Latin Mass Society

Catholic FAQ's

Taken from the Latin Mass Society's February 2002 Newsletter

By Michael Davies

I have been asked to comment on a question by a Very Reverend Monsignor who is the Vicar General of his diocese. Politically correct prelates maintain that the liturgical reform initiated in the years following the Second Vatican Council has proved to be a tremendous success, and that those who fail to recognise this must be suffering from some form of mental aberration.

At a celebration of Sunday Mass our Very Reverend Monsignor, (hereafter VRM), made his opinion of these mental aberrants very clear to his congregation. He does not of course use the term “Mass”—God forbid! It was for the Mass that our Fathers in the Faith died, it was the Mass, that they insisted mattered, it was the Mass that evoked the hatred of the Protestant reformers, better termed revolutionaries, who detested the religion founded by our Lord Jesus Christ, and above all the sacrifice which He instituted at the Last Supper and which makes present the Sacrifice of Calvary. Be that as it may, let us not use the term “Mass” and offend our beloved Protestant brethren. Let us replace it with the term “Eucharist” which they find quite acceptable.

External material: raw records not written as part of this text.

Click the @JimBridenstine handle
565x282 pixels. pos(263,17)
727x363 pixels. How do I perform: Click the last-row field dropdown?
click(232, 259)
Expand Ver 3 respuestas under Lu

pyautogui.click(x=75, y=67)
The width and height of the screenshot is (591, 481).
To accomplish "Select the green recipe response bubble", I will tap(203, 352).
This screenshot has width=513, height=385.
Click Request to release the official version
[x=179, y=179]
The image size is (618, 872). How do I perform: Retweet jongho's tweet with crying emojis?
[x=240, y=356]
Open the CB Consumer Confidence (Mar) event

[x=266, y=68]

In 1965, before the renewal over which the VRM enthuses got underway, two and a half million Catholics in this country assisted at Mass each Sunday. Today only a million do so, a reduction of 60%, and this is termed a renewal! What does our VRM have to say about those who insist that we have witnessed a liturgical disaster rather than a liturgical renewal, and make no secret of their preference for the rite of Mass that formed the basis of the spirituality of countless saints and martyrs of the Roman Rite?

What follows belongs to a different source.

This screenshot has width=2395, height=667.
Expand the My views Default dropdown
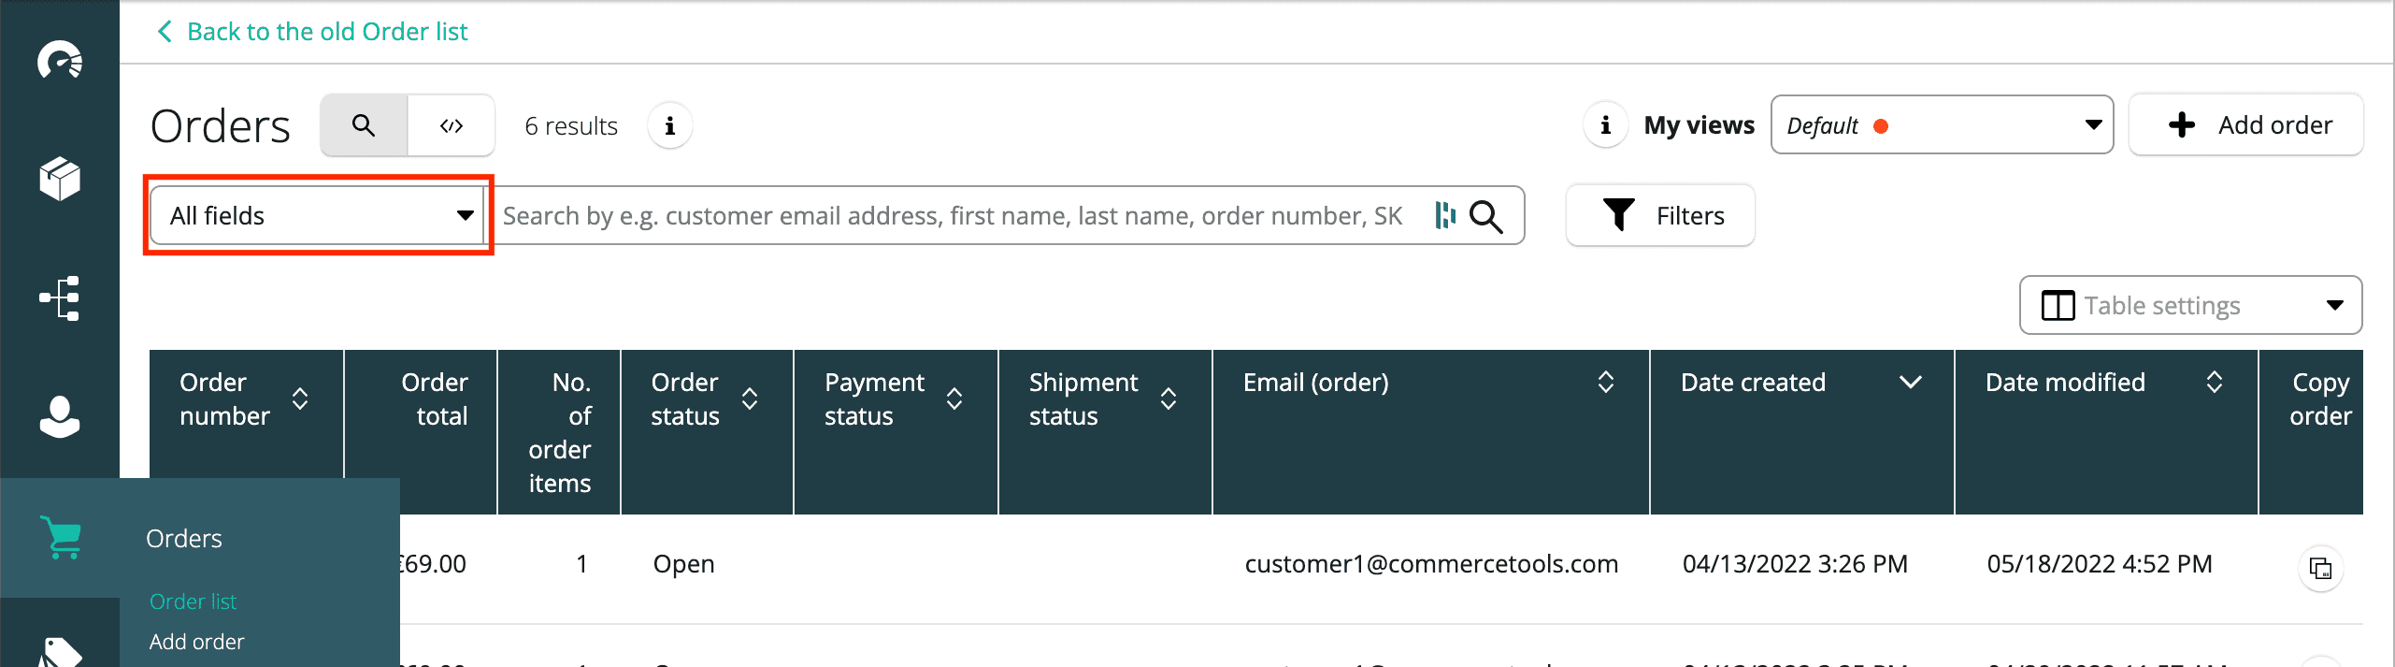[x=1941, y=125]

“Now, about our Eucharist which we are sharing today. Would you believe it? There are certain people of the older generation - I call them ecclesiastical fossils - who still can't accept the changes. They are like children who can't let go of their security blanket. They are lacking in the Faith and in logic. How can they criticise Vatican II for introducing the reform of the liturgy when they can accept without question the liturgy which Pius V invented in the 16th century and imposed on the whole world?”

This may seem a little harsh, but it is the epitome of courtesy and charity when compared with the opinion of his curate who considers that “traditionalists are monkeys with their hands stuck in a jar, unable to let go of what they are holding.” Let us hope that he is a little more charitable when referring to the beloved Protestant brethren. God forbid that they should be offended.

What response can I make, as an ecclesiastical fossil, to the comments of our VRM? Restrained by the constraints of charity and respect for the clergy, I must say that where liturgical history is concerned, he is totally and pathetically ignorant. If I do not say even a quarter of what I would like to say about the reverend gentleman, put it down to the matchless delicacy in my use of language which has been remarked upon by many of my friends. St Pius V did not invent a new liturgy in the 16th century, as any first year student in any truly Catholic seminary would know. The essence of the reform of St Pius V was, like that of St. Gregory the Great, respect for tradition. In a letter to The Tablet, published on 24 July 1971, Father David Knowles, who was Britain's most distinguished Catholic scholar until his death in 1974, pointed out that:

The Missal of 1570 was indeed the result of instructions given at Trent, but it was, in fact, as regards the Ordinary, Canon, Proper of the time and much else a replica of the Roman Missal of 1474, which in its turn repeated in all essentials the practice of the Roman Church of the epoch of Innocent III, which itself derived from the usage of Gregory the Great and his successors in the seventh century. In short, the Missal of 1570 was, in all essentials, the usage of the mainstream of medieval European liturgy which included England and all its rites.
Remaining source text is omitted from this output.